Numbers 25:1–3 – 1 While Israel lived in Shittim, the people began to whore with the daughters of Moab. 2 These invited the people to the sacrifices of their gods, and the people ate and bowed down to their gods. 3 So Israel yoked himself to Baal of Peor. And the anger of the Lord was kindled against Israel.

I have sometimes wondered, why does the Lord give us several chapters of Balaam in the book of Numbers? It’s strange. God focuses the lens of the camera on a prophet who is not devoted to him and to the scheming of a foreign king. Yes, Balaam gives us a sweet prophecy of the Christ to some, a star rising from Judah, but is that what all that text is there to give us?

As I read through Numbers this time, I see a contrast that I think is supremely telling and extremely helpful for the modern church. In the Balaam narrative, we see God protecting his people from outside threats. A foreign king wants to curse and kill the people of God. But God will protect them.

However, the people of God scheme at their own destruction. When a threat from outside cannot do damage to the people of God, the devil schemes with a pagan prophet and a foreign king to tempt the nation to be complicit in its own destruction. Balaam advises the king to tempt the Israelite men with sexual immorality, leading to idolatry, leading to the judgment of God.

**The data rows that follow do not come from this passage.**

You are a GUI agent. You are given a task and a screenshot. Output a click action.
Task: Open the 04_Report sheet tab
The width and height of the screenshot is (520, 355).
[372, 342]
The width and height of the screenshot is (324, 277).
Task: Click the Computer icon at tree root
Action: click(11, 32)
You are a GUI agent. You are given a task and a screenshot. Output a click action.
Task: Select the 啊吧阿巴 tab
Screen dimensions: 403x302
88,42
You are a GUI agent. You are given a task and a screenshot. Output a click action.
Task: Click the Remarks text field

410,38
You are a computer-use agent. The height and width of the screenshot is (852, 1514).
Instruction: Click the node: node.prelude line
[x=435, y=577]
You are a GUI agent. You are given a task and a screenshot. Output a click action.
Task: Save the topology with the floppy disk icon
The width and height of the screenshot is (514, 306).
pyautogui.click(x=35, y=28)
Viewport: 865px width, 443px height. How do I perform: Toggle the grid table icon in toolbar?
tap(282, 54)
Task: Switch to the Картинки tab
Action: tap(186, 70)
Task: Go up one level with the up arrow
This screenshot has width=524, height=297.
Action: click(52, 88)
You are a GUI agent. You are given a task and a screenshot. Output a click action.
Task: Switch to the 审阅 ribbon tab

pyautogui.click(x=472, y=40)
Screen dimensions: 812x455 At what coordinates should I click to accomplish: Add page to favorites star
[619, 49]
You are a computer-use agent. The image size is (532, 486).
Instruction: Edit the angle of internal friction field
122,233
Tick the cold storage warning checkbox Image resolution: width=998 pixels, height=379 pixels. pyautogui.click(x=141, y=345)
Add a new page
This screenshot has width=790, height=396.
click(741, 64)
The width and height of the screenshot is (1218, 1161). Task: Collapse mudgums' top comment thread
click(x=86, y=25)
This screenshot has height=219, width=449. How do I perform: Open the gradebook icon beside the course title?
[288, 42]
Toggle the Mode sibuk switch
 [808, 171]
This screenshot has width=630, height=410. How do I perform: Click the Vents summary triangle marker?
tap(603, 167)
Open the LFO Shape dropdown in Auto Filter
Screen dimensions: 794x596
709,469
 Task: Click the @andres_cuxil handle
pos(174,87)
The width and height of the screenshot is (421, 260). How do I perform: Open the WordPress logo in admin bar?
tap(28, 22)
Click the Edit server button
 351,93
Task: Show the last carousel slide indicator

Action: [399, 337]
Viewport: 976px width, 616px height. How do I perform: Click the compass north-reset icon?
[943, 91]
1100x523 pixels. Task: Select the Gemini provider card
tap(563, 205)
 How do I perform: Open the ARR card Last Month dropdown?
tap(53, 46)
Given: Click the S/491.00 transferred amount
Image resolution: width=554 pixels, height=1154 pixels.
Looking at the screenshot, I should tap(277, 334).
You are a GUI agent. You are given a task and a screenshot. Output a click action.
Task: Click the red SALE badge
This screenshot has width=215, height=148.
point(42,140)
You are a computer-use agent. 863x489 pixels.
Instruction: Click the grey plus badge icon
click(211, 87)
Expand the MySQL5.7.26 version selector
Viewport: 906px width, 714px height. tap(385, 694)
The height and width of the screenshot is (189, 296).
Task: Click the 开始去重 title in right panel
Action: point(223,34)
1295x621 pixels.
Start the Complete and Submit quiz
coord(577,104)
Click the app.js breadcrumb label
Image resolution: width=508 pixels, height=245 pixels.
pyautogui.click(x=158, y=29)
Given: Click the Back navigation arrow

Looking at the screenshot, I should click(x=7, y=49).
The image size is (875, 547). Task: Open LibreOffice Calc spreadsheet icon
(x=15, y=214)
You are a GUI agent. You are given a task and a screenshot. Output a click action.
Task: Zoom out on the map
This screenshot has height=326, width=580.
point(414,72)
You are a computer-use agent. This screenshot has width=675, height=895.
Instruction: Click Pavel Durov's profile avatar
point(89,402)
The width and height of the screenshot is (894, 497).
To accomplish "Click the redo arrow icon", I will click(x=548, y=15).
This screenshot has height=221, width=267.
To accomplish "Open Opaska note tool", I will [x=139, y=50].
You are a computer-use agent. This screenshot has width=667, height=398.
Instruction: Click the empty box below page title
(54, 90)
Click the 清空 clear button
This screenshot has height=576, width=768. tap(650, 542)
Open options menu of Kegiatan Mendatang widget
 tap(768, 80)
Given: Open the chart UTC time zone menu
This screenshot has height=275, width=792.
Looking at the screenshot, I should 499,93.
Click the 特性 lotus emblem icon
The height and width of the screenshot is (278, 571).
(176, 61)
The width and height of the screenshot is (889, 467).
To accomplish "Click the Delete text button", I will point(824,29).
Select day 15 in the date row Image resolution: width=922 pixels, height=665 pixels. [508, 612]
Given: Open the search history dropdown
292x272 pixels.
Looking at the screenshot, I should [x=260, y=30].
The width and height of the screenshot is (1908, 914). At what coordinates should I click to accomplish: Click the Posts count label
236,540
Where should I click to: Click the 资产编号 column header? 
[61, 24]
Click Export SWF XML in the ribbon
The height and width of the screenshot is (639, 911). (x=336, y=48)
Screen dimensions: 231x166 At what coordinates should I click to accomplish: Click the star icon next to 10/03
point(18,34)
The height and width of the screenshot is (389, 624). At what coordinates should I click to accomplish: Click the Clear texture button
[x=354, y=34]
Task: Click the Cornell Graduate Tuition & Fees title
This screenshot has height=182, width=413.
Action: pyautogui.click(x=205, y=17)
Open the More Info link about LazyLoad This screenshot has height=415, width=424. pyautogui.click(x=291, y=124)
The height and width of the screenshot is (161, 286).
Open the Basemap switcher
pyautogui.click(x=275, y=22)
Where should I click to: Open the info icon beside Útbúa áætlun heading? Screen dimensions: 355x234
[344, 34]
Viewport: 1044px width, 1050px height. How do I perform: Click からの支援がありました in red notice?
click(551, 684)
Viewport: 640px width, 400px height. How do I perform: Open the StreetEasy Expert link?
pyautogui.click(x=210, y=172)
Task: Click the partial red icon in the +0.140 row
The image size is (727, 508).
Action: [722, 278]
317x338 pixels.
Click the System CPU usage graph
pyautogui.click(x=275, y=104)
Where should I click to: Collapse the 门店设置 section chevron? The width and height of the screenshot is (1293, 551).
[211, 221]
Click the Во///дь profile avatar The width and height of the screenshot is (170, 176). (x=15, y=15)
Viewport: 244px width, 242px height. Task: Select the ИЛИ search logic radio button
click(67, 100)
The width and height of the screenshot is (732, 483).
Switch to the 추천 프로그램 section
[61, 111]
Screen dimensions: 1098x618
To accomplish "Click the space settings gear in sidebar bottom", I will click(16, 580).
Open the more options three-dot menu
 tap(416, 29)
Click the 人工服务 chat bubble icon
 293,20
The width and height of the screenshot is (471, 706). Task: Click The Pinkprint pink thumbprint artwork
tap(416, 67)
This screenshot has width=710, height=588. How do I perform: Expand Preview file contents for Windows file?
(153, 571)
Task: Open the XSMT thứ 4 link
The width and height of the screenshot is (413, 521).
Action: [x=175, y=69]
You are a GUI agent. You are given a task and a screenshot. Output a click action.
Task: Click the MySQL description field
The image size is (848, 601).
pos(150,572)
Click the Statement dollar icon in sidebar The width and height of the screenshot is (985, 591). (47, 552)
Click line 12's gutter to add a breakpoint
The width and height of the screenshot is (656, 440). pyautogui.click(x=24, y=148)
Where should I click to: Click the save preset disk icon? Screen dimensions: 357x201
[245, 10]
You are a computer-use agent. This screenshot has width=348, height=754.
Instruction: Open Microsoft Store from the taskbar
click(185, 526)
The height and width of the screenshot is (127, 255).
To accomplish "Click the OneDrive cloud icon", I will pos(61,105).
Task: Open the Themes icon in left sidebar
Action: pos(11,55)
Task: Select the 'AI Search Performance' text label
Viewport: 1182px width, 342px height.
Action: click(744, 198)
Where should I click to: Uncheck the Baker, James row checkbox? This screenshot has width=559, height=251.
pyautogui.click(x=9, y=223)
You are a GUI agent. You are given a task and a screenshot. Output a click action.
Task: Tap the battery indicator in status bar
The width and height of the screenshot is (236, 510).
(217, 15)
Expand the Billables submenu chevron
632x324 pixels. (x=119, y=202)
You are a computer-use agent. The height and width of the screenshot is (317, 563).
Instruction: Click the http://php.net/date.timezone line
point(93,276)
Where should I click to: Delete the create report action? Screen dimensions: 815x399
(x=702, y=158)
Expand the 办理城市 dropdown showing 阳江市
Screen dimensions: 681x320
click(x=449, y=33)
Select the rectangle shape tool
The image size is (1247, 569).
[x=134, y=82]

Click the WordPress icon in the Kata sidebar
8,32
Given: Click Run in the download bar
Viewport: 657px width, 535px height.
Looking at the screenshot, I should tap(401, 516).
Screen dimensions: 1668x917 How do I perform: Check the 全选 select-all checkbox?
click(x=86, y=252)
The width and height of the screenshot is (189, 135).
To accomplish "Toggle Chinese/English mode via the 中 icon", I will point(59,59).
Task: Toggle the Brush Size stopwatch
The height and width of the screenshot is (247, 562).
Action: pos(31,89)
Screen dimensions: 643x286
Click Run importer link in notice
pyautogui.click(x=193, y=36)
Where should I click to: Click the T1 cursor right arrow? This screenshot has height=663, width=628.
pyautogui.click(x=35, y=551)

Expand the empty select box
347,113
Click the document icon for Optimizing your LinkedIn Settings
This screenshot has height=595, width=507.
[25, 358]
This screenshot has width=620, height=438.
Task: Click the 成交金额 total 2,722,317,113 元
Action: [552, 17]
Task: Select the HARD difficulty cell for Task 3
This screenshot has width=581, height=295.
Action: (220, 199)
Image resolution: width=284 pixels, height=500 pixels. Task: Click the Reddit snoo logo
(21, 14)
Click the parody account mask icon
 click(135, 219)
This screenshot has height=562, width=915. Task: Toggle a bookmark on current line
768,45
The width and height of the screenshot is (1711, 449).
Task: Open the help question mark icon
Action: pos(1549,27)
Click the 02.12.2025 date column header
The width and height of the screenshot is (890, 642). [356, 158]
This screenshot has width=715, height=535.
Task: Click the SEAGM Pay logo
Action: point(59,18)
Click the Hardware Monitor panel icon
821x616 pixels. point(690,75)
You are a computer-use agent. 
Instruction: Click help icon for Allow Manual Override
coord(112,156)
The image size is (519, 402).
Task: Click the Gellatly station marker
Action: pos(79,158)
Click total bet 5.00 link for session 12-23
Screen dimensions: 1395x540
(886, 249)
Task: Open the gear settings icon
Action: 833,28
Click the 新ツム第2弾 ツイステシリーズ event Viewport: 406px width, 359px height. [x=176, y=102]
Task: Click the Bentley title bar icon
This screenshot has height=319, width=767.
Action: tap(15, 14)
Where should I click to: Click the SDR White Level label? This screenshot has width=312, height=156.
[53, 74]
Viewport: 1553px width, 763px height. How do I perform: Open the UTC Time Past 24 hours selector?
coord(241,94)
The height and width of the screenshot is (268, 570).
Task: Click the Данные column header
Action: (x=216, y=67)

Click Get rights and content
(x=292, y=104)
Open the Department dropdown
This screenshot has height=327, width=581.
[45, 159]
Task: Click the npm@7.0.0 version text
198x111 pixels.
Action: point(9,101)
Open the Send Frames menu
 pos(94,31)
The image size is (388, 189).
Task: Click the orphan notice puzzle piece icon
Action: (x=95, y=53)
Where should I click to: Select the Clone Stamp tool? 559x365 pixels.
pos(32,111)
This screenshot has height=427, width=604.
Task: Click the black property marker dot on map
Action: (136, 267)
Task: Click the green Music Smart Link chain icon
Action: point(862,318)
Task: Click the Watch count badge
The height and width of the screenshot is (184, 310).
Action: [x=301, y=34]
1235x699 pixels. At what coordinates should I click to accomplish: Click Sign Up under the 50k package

Think well, church, about how we might do the same thing. God will protect his people from outside attack. This is not to say that we will always avoid persecution—we will not. But it is to say that God would never let persecution wipe his church off the map. The government will not be able to stop the spread of Christianity. Enemies of the cross will not be able to stop us from worshipping and obeying the Lord.

But I wonder, where might we contribute to our own disaster? Of course, we must not pretend that we are greater than these people who fell. We must not suggest that we are so personally good that we could never be tempted and fail as they did. Thank God for his Holy Spirit who sanctifies us and holds us back from the evil we would naturally do.

But, I think we should examine ourselves beyond the issues related to immorality here. What might come before our eyes to tempt us to compromise? What social issue or popular hot button might make us set aside the Scripture to embrace what God forbids? Looking around the landscape, it’s not hard to see it happening time and time again. And we must see, even here in Numbers, that such compromise is deadly.

May we, the people of God, those who know and worship Jesus, be fully confident in the Lord. May we also be fully committed to God’s ways. The Lord will not let us be conquered from outside. May we not compromise to our own destruction from within.